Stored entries
......

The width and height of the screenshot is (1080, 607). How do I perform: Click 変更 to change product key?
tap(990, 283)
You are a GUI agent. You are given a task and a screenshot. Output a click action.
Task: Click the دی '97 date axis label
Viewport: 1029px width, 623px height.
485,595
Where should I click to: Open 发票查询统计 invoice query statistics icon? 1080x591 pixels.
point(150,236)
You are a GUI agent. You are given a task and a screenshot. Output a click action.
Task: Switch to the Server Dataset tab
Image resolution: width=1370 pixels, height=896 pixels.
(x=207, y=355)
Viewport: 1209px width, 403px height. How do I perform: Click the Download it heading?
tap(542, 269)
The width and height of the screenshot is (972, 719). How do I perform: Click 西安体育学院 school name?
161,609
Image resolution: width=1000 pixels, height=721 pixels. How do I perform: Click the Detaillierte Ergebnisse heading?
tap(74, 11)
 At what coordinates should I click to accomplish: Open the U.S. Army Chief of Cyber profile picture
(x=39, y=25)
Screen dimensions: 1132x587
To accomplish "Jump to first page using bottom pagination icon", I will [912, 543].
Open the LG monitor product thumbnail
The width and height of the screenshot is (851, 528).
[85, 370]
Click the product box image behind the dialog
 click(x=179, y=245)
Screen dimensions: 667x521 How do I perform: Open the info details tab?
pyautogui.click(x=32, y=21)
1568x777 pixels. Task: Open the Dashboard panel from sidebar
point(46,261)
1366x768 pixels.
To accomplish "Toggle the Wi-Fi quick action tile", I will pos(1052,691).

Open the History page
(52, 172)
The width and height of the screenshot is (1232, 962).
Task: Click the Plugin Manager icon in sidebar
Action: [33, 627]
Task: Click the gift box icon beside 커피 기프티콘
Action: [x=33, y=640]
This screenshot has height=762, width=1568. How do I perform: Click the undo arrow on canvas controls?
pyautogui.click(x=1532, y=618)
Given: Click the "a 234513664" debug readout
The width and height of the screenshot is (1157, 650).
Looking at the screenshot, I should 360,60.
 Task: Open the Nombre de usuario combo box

......

→ DIRECTIONS:
Turn the stored entries, from the first line through the line containing "point(150,236)", into a two-column CSV with the headers instruction and coordinates. Each row holds one entry's text and its answer, each in a single quoted field, with line breaks replaced by spaces.

→ ANSWER TO THE PROBLEM:
instruction,coordinates
"The width and height of the screenshot is (1080, 607). How do I perform: Click 変更 to change product key?","tap(990, 283)"
"You are a GUI agent. You are given a task and a screenshot. Output a click action. Task: Click the دی '97 date axis label Viewport: 1029px width, 623px height.","485,595"
"Where should I click to: Open 发票查询统计 invoice query statistics icon? 1080x591 pixels.","point(150,236)"